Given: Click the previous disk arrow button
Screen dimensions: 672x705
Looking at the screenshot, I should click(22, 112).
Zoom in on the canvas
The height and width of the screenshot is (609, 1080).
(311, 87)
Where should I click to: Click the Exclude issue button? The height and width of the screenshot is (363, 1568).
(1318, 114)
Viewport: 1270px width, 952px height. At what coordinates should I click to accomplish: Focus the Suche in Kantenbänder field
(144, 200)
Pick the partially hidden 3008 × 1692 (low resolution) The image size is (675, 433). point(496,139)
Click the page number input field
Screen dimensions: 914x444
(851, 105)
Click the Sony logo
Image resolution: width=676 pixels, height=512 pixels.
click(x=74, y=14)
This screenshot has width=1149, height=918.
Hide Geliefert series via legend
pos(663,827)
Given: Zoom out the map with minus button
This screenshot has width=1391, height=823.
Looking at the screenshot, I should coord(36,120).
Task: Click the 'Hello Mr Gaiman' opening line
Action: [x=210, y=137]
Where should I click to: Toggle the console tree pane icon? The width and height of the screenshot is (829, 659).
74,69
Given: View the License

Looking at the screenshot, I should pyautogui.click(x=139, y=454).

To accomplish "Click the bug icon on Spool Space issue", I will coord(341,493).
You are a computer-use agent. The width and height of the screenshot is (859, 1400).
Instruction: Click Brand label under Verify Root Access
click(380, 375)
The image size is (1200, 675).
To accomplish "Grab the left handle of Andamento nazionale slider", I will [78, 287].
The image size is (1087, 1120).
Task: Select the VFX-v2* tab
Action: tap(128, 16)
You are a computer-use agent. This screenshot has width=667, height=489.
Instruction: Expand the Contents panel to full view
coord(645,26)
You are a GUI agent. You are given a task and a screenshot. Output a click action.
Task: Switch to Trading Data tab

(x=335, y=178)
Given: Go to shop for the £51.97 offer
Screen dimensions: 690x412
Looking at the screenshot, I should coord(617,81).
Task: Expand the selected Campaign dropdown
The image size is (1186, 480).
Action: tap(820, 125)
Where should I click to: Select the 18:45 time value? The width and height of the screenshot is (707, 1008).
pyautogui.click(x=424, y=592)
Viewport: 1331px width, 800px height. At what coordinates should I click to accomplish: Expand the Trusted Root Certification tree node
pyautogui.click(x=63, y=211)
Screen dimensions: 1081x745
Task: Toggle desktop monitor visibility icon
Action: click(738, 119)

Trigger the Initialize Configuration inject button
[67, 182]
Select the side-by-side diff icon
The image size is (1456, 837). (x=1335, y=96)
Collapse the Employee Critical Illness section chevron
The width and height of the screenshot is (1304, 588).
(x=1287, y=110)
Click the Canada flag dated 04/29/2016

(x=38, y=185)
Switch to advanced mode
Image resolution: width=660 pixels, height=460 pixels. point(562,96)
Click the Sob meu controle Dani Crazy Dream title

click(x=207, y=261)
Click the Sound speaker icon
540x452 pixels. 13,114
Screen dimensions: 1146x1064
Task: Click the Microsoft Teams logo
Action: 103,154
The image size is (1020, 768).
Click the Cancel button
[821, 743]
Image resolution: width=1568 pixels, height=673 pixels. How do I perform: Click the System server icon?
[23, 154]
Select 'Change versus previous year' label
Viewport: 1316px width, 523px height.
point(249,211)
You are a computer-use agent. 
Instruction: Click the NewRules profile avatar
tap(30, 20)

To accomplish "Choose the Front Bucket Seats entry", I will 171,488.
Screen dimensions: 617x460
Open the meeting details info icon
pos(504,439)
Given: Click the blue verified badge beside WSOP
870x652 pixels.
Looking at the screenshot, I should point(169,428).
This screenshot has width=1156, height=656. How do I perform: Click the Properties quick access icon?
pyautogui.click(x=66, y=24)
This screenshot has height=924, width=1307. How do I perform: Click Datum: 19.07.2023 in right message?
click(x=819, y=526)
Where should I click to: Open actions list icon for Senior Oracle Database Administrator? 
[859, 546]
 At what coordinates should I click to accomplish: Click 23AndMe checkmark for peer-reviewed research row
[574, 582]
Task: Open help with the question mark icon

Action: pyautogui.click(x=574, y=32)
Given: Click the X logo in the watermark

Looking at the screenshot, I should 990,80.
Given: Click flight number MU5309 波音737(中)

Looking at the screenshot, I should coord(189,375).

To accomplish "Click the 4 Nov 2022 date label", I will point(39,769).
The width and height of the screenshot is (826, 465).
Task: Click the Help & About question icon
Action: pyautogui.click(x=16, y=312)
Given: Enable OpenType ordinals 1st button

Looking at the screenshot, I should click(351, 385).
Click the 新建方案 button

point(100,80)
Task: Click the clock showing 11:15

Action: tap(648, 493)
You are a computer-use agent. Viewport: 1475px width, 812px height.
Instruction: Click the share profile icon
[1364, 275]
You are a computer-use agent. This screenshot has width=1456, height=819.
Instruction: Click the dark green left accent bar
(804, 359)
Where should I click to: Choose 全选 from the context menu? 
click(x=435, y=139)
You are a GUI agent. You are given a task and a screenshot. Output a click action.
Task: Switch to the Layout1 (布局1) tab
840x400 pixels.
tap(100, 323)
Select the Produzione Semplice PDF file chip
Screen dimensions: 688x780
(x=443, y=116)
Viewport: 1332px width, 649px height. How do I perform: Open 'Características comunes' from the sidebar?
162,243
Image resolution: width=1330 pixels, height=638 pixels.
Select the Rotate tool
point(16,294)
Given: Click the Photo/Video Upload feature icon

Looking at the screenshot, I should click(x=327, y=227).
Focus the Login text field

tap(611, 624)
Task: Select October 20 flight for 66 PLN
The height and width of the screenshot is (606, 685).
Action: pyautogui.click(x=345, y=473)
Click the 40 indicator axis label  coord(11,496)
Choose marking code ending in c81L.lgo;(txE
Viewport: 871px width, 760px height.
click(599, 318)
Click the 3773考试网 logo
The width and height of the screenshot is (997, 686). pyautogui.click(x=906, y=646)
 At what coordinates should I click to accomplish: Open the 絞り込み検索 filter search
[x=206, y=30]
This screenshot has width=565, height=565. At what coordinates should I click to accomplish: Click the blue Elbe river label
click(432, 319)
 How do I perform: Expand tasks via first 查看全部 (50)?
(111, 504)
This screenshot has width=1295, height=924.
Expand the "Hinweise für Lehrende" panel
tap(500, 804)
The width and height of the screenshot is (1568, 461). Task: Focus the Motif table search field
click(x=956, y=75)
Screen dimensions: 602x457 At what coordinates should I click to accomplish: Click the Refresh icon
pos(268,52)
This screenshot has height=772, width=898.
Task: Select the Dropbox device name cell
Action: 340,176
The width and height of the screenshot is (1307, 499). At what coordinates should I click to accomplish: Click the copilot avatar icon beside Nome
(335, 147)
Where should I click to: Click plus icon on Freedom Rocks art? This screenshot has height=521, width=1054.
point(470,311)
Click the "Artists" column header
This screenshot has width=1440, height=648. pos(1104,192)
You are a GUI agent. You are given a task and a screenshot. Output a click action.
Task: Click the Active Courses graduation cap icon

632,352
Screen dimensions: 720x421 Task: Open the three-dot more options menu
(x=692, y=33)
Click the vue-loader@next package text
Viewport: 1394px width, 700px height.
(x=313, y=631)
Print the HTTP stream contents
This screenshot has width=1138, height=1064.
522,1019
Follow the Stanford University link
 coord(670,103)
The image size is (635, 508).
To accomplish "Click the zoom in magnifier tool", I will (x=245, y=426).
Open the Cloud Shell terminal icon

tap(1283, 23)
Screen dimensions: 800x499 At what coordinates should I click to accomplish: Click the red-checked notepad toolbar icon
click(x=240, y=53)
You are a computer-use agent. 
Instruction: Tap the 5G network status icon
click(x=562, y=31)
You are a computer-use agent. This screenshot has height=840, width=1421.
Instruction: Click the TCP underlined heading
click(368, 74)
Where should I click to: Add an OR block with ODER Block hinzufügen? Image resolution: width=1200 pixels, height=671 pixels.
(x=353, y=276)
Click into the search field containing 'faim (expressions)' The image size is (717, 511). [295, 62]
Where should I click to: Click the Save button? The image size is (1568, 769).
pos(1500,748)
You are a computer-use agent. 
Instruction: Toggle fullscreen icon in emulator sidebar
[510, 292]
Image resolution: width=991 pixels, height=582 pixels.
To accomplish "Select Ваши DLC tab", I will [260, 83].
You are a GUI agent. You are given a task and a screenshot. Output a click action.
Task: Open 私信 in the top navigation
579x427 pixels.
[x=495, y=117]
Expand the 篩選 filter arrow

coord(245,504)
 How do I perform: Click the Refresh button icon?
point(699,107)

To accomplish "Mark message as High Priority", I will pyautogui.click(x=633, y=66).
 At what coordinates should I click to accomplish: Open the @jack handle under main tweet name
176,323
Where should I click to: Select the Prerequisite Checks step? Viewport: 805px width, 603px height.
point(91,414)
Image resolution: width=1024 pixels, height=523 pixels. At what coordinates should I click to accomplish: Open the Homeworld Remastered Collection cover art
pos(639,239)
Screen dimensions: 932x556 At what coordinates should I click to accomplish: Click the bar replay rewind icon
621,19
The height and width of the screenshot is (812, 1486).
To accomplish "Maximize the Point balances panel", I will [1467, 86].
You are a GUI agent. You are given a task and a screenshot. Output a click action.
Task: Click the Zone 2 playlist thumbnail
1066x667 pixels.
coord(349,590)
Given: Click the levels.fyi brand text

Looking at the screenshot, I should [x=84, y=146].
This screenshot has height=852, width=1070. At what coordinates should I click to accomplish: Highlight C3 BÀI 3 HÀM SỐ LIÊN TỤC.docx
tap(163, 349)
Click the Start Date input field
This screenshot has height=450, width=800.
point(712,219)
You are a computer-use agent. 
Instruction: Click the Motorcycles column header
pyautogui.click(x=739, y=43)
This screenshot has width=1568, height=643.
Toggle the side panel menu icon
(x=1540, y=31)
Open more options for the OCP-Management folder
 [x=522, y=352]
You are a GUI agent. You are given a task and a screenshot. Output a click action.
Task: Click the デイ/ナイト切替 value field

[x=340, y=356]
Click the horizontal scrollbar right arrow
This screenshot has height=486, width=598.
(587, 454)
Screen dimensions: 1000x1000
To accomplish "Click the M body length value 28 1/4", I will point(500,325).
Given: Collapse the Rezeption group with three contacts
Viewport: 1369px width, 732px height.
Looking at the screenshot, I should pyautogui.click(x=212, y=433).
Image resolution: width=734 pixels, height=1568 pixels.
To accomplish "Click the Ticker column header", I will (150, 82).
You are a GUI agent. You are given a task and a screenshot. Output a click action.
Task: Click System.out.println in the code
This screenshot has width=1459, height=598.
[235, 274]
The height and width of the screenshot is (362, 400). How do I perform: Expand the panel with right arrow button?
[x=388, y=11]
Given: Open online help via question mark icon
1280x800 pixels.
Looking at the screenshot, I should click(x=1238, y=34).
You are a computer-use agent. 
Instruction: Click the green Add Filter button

■ **AIM OF THE TASK**: Show all lines from the entries that hold "code".

■ **RESPONSE FOR THIS EXERCISE**:
Choose marking code ending in c81L.lgo;(txE
Task: Click System.out.println in the code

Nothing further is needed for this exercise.